Task to carry out: Repeat the material from the line that contains "The width and height of the screenshot is (750, 1334)." through the end of the material, swapping "Bluetooth status icon" for "Wi-Fi status icon" and leaving everything else unchanged.

Information supplied:

:::::

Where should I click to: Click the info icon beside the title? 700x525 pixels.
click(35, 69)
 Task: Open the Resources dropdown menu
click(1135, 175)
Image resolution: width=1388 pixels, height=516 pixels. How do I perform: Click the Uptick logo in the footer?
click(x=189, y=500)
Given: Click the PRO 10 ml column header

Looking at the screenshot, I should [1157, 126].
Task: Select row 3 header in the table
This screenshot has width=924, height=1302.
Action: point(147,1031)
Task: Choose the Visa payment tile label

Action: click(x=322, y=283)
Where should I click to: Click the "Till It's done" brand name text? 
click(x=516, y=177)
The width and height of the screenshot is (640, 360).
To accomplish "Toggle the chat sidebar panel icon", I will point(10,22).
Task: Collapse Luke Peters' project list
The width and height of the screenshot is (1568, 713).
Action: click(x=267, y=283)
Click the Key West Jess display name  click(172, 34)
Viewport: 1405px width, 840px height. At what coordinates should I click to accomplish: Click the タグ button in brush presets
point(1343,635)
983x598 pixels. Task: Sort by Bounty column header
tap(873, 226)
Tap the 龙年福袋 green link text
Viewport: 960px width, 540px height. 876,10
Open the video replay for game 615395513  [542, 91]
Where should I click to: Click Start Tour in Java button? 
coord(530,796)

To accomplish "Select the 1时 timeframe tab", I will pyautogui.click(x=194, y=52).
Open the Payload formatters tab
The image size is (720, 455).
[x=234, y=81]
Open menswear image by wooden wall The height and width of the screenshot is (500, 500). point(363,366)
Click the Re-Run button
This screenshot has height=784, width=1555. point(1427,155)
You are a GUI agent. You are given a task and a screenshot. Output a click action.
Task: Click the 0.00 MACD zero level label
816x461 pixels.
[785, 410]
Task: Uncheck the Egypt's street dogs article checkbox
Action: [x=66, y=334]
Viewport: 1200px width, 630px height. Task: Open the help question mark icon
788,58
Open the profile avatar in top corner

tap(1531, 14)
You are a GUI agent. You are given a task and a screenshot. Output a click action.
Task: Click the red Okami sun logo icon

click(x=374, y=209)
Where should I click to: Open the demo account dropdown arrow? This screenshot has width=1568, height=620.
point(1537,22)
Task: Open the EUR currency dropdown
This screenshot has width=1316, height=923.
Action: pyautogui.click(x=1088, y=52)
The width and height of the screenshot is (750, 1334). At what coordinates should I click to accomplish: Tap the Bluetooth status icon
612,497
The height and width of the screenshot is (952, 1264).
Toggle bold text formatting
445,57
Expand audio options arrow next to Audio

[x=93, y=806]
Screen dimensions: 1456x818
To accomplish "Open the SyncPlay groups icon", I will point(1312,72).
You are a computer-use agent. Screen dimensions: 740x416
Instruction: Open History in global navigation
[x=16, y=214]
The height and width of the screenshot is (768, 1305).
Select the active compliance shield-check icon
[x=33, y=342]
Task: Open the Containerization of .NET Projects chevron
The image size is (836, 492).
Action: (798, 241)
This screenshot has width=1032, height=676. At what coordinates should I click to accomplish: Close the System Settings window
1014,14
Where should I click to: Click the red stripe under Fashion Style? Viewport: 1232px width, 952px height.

:::::

Response to this exercise:
The width and height of the screenshot is (750, 1334). At what coordinates should I click to accomplish: Tap the Wi-Fi status icon
612,497
The height and width of the screenshot is (952, 1264).
Toggle bold text formatting
445,57
Expand audio options arrow next to Audio

[x=93, y=806]
Screen dimensions: 1456x818
To accomplish "Open the SyncPlay groups icon", I will point(1312,72).
You are a computer-use agent. Screen dimensions: 740x416
Instruction: Open History in global navigation
[x=16, y=214]
The height and width of the screenshot is (768, 1305).
Select the active compliance shield-check icon
[x=33, y=342]
Task: Open the Containerization of .NET Projects chevron
The image size is (836, 492).
Action: (798, 241)
This screenshot has width=1032, height=676. At what coordinates should I click to accomplish: Close the System Settings window
1014,14
Where should I click to: Click the red stripe under Fashion Style? Viewport: 1232px width, 952px height.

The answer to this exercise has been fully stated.